ACS made an investment in their first GPR unit, a Swedish-made system, back in 2006, however they soon became frustrated with the system’s performance and the lack of support from the manufacturer.
“We shared our frustrations over that first system with Ron Labarca, president of US Radar, and he met us out on one of our jobsites and demo’d his GPR equipment,” Beaver said. “Until then, we had never seen trenches and utilities light up the way we did with US Radar’s equipment. I was so impressed; I bought four GPR systems from Ron on the spot.”
Today, ACS Underground uses four GPR systems from US Radar. “We’ve been very happy with US Radar, and Ron and his team do anything they can for us,” Beaver said. “Our US Radar GPR equipment consistently helps us expose the utilities and verify depth so we can get paint on the ground. It’s helped us identify sewers, water mains, cable and fiber optics that supposedly weren’t there.”
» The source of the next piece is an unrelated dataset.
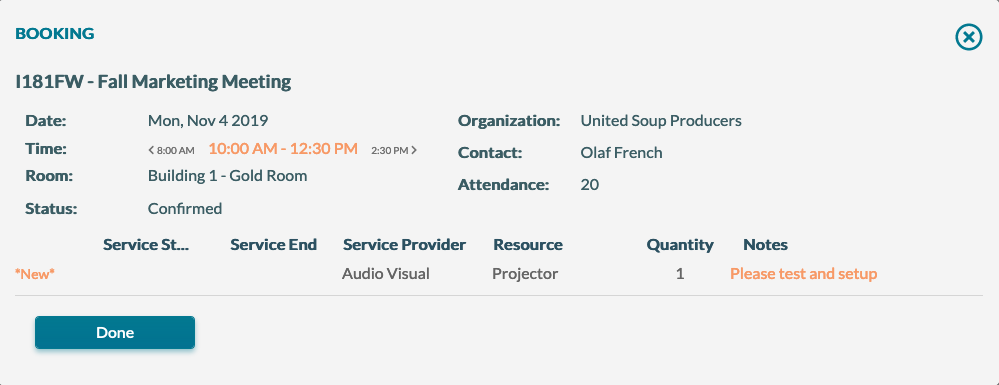Go to next time slot 2:30 PM
This screenshot has width=999, height=385.
(394, 150)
Before the advent of GPR, Beaver said he would often leave a job with 90-percent confidence. “Today, with my US Radar GPR equipment, I leave every job with 99-percent confidence,” he said. “You can’t go out and locate everything with a GPR, but I generally use it for the last two hours of a job as a verification tool.”
In the Northeast, soil conditions pose unique challenges for GPR. “We come across everything from big rocks and boulders, to porous soil, to red clay and sand,” Beaver said. “You can never predict what you’re going to get, and sometimes you’ve got to fight for it. We use our GPR equipment to find underground storage tanks, oil tanks, plastic lines and concrete lines.”
Working in such a specialized industry, Beaver said the use of GPR equipment has helped increase his company’s productivity by 100 percent. “You need GPR to get on any job today,” he said. “Even though GPR may not do all the work, you still need it on the job.”